WHAT YOU WILL DO → Return all entries precisely as they stand, without the images.

DATA TO USE →
----------------
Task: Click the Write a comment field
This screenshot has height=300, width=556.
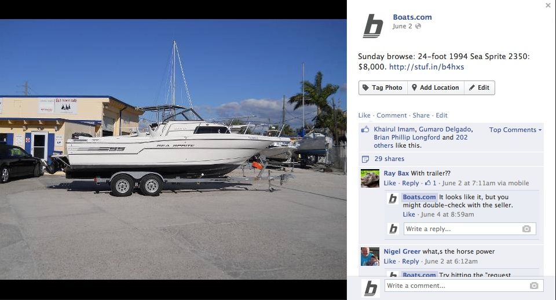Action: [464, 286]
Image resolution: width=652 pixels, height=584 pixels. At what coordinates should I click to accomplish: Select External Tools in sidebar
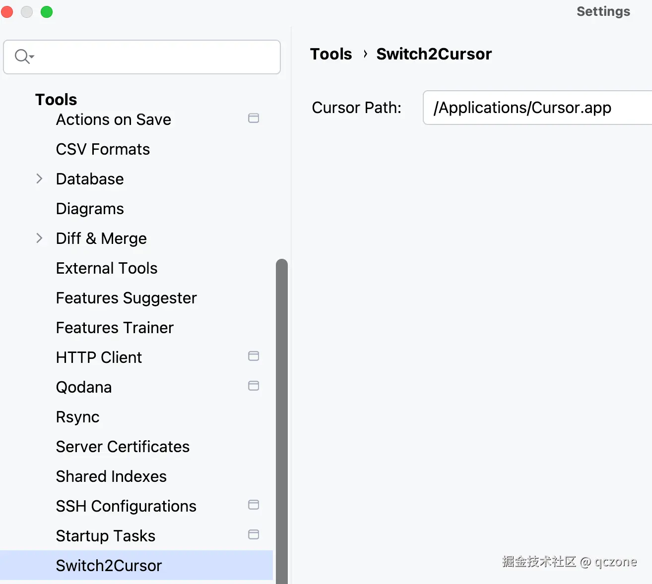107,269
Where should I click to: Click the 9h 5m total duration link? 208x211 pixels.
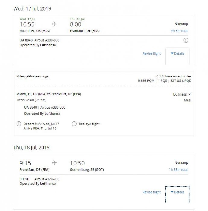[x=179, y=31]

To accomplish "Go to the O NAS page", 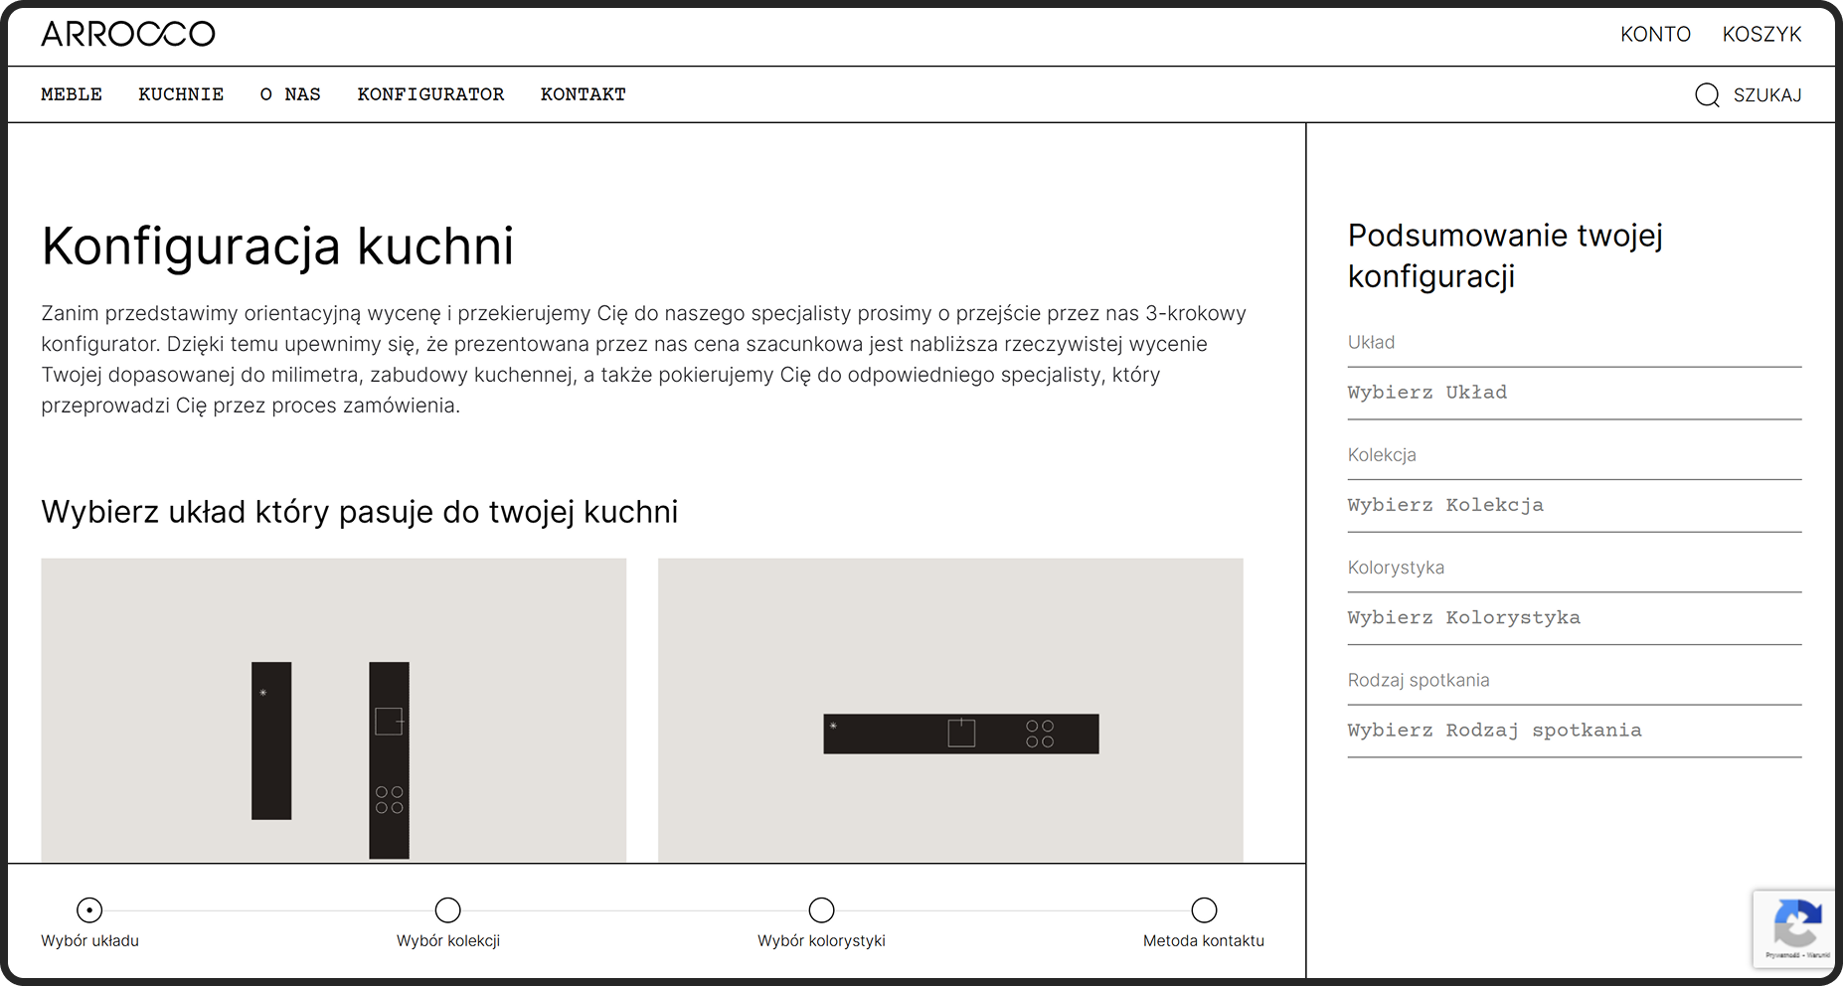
----------------
EXERCISE ANSWER →
Task: Click the Write a comment field
This screenshot has height=300, width=556.
Action: [464, 286]
Image resolution: width=652 pixels, height=584 pixels. At what coordinates should I click to accomplish: Select External Tools in sidebar
107,269
Where should I click to: Click the 9h 5m total duration link? 208x211 pixels.
[x=179, y=31]

To accomplish "Go to the O NAS page", 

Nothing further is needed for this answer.